• [What to produce]: For this exercise, restate word for word only the lines from the one containing "The width and height of the screenshot is (1479, 767)." through the last line below. Pictures do not get copied.

[Saved data entries]
○ ○ ○ ○ ○

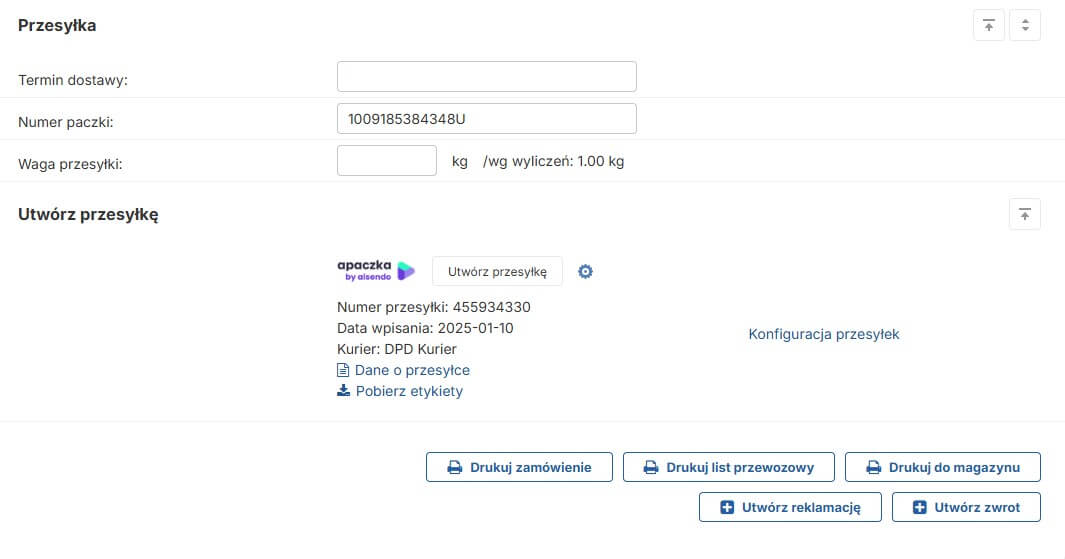Click the apaczka by alsendo logo
The width and height of the screenshot is (1065, 559).
click(376, 271)
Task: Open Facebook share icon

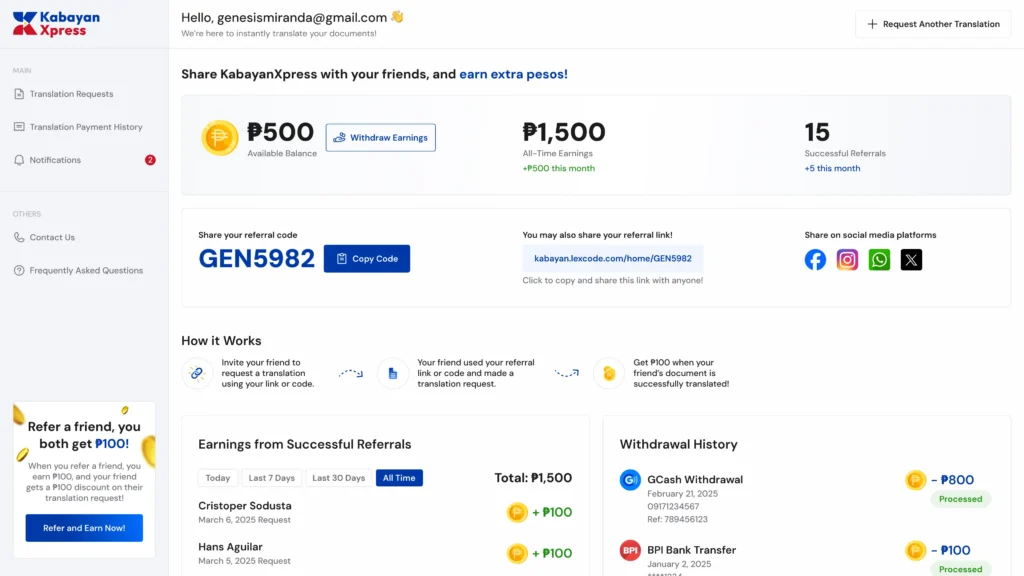Action: (x=816, y=260)
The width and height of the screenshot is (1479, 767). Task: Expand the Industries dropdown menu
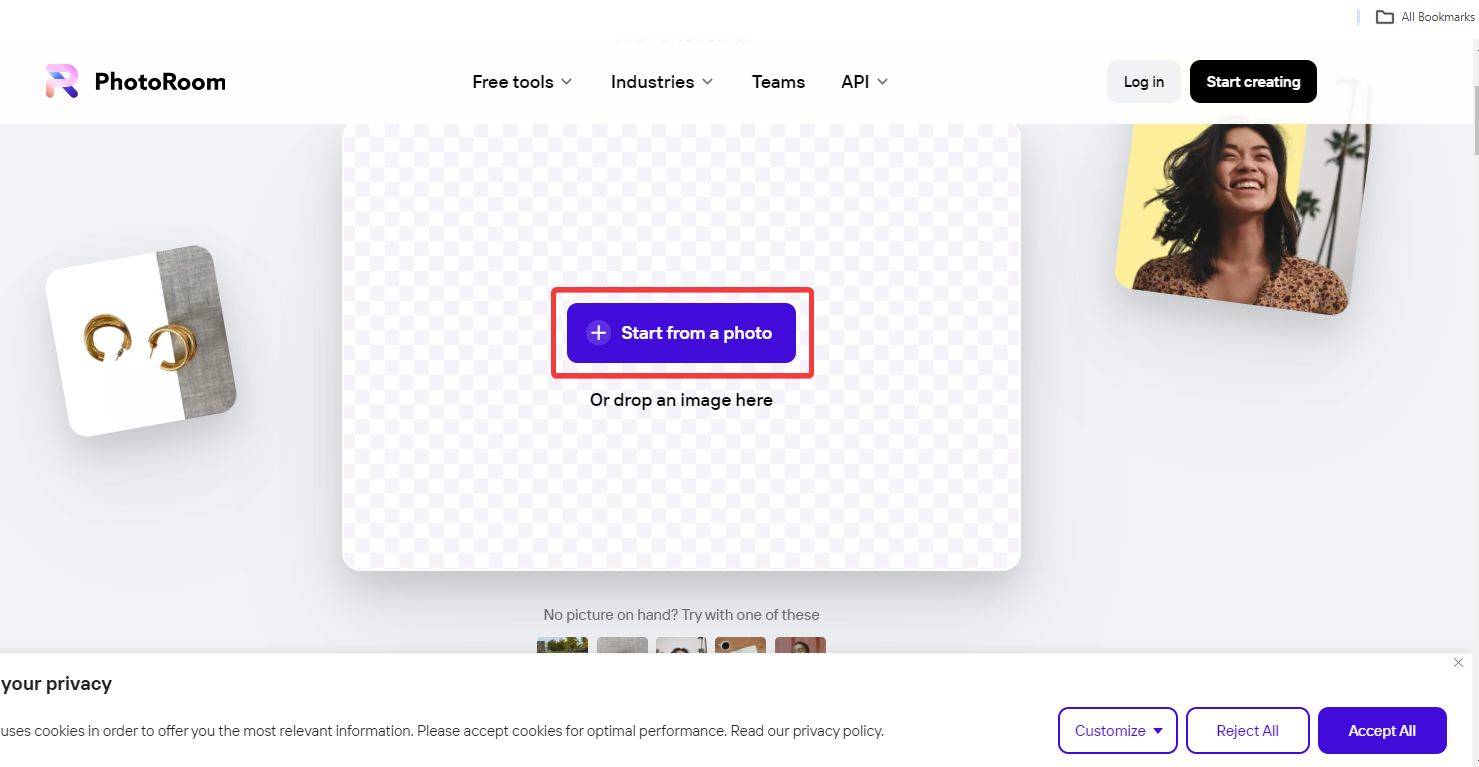(x=662, y=82)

○ ○ ○ ○ ○

• [Written answer]:
The width and height of the screenshot is (1479, 767). Task: Expand the Industries dropdown menu
(x=662, y=82)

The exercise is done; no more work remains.